原文摘录:

◇ ◇ ◇

该数据生成的是bool型，非one_hot编码，系统自带的mnist编码是one_hot编码，大家可以先去了解下这块东西

得到数据之后，接下来就是网络的搭建，我在这里将模型单独定义出来，方便后期的网络修正。

 
   [html]  
   view plaincopy
#!/usr/bin/env python2  
# -*- coding: utf-8 -*-  
  
"""  
Spyder Editor  
This is a temporary script file.  
filename:DR_alexnet.py  
creat time:2018年1月16日  
author:huangxudong  
"""  
import tensorflow as tf  
import numpy as np  
#define different layer function  
def maxPoolLayer(x,kHeight,kWidth,strideX,strideY,name,padding="SAME"):  
    return tf.nn.max_pool(x,ksize=[1,kHeight,kWidth,1],strides=[1,strideX,strideY,1],padding=padding,name=name)  
  
def dropout(x,keepPro,name=None):  
    return tf.nn.dropout(x,keepPro,name)  
  
def LRN(x,R,alpha,beta,name=None,bias=1.0):                      #局部相应归一化  
    return tf.nn.local_response_normalization(x,depth_radius=R,alpha=alpha,  
                                              beta=beta,bias=bias,name=name)  
def fcLayer(x,inputD,outputD,reluFlag,name):  
    with tf.variable_scope(name) as scope:  
        w=tf.get_variable("w",shape=[inputD,outputD])   #shape就是变量维度  
        b=tf.get_variable("b",[outputD])  
        out=tf.nn.xw_plus_b(x,w,b,name=scope.name)  
        if reluFlag:  
            return tf.nn.relu(out)  
        else:  
            return out  
def convLayer(x,kHeight,kWidth,strideX,strideY,featureNum,name,padding="SAME",groups=1):  
    """convolution"""  
    channel=int(x.get_shape()[-1])       #x数组的最后一个数  
    conv=lambda a,b: tf.nn.conv2d(a,b,strides=[1,strideY,strideX,1],padding=padding)   #匿名函数  
    with tf.variable_scope(name) as scope:  
        w=tf.get_variable("w",shape=[kHeight,kWidth,channel/groups,featureNum])  
        b=tf.get_variable("b",shape=[featureNum])  
        xNew=tf.split(value=x,num_or_size_splits=groups,axis=3)  
        wNew=tf.split(value=w,num_or_size_splits=groups,axis=3)  
        featureMap=[conv(t1,t2) for t1,t2 in zip(xNew,wNew)]  
        mergeFeatureMap=tf.concat(axis=3,values=featureMap)  
        out=tf.nn.bias_add(mergeFeatureMap,b)  
 #       print(mergeFeatureMap.get_shape().as_list(),out.shape)  
        return tf.nn.relu(out,name=scope.name)  #卷积激活一起完成,out大小和mergeFeatureMap一样，不需要reshape  
class alexNet(object):  
    """alexNet model"""  
    def __init__(self,x,keepPro,classNum,skip,modelPath="bvlc_alexnet.npy"):  
        self.X=x  
        self.KEEPPRO=keepPro                 #表示类名  
        self.CLASSNUM=classNum  
        self.SKIP=skip  
        self.MODELPATH=modelPath  
        #build CNN  
        self.buildCNN()

◇ ◇ ◇

所给数据:
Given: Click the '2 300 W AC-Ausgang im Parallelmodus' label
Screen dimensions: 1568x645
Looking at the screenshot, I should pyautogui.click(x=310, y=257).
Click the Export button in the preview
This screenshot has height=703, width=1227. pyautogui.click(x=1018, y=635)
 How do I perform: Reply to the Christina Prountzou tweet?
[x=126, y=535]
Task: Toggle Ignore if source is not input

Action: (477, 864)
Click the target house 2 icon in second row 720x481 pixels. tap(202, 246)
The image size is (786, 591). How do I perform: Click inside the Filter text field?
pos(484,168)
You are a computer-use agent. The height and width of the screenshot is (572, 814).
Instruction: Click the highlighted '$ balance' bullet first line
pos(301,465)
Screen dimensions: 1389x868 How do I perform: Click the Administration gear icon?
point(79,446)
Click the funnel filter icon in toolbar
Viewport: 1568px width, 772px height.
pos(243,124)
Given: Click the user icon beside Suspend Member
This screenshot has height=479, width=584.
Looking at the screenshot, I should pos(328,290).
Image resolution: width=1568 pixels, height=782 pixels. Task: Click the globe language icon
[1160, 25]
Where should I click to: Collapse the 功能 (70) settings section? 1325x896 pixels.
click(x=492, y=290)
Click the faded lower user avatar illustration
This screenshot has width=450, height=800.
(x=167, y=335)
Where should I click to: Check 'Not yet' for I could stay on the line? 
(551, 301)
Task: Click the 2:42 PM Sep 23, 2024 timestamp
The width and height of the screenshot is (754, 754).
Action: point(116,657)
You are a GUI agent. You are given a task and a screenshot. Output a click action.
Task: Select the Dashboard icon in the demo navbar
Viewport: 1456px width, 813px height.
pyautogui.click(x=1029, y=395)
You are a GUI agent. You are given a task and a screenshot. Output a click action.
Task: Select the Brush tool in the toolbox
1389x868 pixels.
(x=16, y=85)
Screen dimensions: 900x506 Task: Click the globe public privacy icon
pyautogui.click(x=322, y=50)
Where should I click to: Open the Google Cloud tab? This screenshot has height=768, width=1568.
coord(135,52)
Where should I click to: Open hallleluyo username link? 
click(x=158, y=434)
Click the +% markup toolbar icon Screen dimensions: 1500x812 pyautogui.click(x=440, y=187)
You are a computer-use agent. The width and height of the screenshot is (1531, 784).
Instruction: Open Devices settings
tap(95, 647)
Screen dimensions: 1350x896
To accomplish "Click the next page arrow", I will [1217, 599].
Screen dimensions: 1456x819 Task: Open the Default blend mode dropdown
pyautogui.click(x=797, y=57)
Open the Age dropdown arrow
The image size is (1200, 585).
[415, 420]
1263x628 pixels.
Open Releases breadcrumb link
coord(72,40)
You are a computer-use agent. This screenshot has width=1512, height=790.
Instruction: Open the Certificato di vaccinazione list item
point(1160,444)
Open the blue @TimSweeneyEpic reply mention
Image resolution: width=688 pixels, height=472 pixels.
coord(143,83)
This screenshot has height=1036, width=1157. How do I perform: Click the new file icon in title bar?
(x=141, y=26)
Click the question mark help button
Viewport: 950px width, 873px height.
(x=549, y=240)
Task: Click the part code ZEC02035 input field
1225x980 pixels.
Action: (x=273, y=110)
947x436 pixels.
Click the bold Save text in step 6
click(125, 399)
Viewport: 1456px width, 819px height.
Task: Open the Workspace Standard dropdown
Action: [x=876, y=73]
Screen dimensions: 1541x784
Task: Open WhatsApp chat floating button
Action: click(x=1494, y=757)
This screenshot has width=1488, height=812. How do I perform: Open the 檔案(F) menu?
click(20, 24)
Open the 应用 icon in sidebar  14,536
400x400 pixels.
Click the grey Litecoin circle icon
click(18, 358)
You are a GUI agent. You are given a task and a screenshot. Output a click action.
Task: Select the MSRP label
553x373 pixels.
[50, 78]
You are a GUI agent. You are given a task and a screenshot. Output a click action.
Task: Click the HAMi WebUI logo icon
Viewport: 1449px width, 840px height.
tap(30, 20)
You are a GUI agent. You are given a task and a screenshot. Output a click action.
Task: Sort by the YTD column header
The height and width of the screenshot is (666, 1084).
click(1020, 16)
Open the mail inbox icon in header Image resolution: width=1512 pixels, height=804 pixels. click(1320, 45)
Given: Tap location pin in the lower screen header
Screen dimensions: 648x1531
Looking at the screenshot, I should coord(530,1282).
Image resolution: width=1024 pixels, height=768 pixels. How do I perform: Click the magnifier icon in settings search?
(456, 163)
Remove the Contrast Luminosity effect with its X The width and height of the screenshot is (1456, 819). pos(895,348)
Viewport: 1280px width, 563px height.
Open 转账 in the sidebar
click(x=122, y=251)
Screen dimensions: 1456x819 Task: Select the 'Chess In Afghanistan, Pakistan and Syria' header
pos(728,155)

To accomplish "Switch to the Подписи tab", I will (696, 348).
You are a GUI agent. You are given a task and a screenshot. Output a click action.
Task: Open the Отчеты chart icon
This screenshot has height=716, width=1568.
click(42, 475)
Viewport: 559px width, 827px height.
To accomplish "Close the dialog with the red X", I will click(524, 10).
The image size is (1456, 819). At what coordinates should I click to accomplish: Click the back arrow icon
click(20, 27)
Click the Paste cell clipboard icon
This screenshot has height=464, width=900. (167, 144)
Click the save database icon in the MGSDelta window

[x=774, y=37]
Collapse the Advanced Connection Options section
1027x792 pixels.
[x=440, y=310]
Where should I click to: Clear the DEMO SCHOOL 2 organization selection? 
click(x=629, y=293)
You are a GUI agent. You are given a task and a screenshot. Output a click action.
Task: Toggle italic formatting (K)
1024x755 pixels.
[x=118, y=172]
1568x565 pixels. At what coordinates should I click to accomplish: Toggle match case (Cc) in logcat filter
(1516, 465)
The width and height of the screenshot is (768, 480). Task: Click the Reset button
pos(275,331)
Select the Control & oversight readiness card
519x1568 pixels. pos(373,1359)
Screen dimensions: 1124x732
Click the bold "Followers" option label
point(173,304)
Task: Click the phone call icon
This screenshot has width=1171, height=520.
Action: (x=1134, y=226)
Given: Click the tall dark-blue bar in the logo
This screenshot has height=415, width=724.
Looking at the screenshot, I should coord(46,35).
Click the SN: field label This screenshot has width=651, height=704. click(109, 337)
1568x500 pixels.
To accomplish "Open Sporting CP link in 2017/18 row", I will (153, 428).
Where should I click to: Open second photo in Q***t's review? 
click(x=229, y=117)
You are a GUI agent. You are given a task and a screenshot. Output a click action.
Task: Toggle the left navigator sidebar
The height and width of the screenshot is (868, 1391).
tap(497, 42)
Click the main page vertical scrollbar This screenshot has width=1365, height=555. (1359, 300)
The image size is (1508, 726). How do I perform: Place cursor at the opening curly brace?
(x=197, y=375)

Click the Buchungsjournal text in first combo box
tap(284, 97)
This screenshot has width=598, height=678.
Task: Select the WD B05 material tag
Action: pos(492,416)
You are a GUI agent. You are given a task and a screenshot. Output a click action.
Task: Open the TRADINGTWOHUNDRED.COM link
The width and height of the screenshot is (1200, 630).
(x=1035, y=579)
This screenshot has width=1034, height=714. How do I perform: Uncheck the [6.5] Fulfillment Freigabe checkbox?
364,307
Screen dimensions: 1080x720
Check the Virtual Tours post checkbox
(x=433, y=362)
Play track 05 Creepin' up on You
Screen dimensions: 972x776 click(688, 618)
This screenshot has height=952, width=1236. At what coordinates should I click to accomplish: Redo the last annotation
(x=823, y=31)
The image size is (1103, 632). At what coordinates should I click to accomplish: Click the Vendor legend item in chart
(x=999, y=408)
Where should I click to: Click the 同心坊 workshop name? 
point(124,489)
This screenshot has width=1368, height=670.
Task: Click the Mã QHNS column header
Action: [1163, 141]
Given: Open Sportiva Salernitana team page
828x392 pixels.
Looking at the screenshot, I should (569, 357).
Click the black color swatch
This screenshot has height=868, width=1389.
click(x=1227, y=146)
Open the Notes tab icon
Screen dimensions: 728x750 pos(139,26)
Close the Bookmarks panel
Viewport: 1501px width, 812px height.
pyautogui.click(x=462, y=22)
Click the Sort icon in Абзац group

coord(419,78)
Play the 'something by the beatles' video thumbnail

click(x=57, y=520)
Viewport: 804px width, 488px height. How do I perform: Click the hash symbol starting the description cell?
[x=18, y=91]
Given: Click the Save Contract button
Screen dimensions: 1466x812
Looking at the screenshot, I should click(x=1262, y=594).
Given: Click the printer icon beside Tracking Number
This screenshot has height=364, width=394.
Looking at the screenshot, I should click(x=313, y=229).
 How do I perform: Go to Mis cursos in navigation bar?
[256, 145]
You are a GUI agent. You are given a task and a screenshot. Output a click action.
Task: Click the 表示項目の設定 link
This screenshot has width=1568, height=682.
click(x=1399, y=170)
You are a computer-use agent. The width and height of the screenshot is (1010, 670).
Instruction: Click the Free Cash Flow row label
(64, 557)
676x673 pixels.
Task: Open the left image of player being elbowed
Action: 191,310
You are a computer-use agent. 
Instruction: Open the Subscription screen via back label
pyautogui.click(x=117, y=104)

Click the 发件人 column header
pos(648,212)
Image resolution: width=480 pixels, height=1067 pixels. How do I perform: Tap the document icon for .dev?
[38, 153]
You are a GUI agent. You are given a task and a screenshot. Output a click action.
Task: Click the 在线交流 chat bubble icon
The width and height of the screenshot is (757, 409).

◇ ◇ ◇

练习题目: 请从原文摘录中找出以含有“wNew=tf.split(value=w,num_or”的词句开头、以“t(),out.shape)”收尾的那一段，并逐字照抄。

练习解答:
wNew=tf.split(value=w,num_or_size_splits=groups,axis=3)  
        featureMap=[conv(t1,t2) for t1,t2 in zip(xNew,wNew)]  
        mergeFeatureMap=tf.concat(axis=3,values=featureMap)  
        out=tf.nn.bias_add(mergeFeatureMap,b)  
 #       print(mergeFeatureMap.get_shape().as_list(),out.shape)